▶ What is needed: Skip every line before the one containing "Open the staff user avatar menu", then copy that line and the rest of the entries below exactly, through the last line.
━━ Records to use
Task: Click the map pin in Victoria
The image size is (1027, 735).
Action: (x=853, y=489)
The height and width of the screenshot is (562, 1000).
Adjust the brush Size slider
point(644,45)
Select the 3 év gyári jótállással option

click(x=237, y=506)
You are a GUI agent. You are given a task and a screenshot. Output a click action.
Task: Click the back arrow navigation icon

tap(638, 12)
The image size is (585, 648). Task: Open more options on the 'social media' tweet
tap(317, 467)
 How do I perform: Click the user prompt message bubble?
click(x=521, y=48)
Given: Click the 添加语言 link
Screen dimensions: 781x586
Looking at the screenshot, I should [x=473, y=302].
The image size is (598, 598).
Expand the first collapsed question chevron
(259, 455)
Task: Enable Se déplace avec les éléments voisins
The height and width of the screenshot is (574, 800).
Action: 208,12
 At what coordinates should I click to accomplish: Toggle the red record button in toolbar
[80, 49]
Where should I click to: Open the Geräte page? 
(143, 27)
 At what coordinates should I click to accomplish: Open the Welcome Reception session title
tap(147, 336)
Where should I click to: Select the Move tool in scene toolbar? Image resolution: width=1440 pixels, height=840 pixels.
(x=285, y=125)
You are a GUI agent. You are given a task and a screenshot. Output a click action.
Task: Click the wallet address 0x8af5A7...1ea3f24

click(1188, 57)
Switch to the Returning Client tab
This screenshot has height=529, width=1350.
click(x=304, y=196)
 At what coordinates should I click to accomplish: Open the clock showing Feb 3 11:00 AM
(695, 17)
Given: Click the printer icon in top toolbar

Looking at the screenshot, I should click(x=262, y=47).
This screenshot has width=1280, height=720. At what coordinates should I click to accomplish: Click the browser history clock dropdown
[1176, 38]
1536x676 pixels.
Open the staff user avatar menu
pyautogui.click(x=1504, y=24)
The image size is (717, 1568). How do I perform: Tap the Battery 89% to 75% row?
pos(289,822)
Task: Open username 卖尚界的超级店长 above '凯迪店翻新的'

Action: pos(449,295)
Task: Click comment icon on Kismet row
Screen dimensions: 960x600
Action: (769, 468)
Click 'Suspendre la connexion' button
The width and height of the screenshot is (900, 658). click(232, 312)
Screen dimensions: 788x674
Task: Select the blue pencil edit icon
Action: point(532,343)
━━━━
▶ Result:
Open the staff user avatar menu
pyautogui.click(x=1504, y=24)
The image size is (717, 1568). How do I perform: Tap the Battery 89% to 75% row?
pos(289,822)
Task: Open username 卖尚界的超级店长 above '凯迪店翻新的'

Action: pos(449,295)
Task: Click comment icon on Kismet row
Screen dimensions: 960x600
Action: (769, 468)
Click 'Suspendre la connexion' button
The width and height of the screenshot is (900, 658). click(232, 312)
Screen dimensions: 788x674
Task: Select the blue pencil edit icon
Action: point(532,343)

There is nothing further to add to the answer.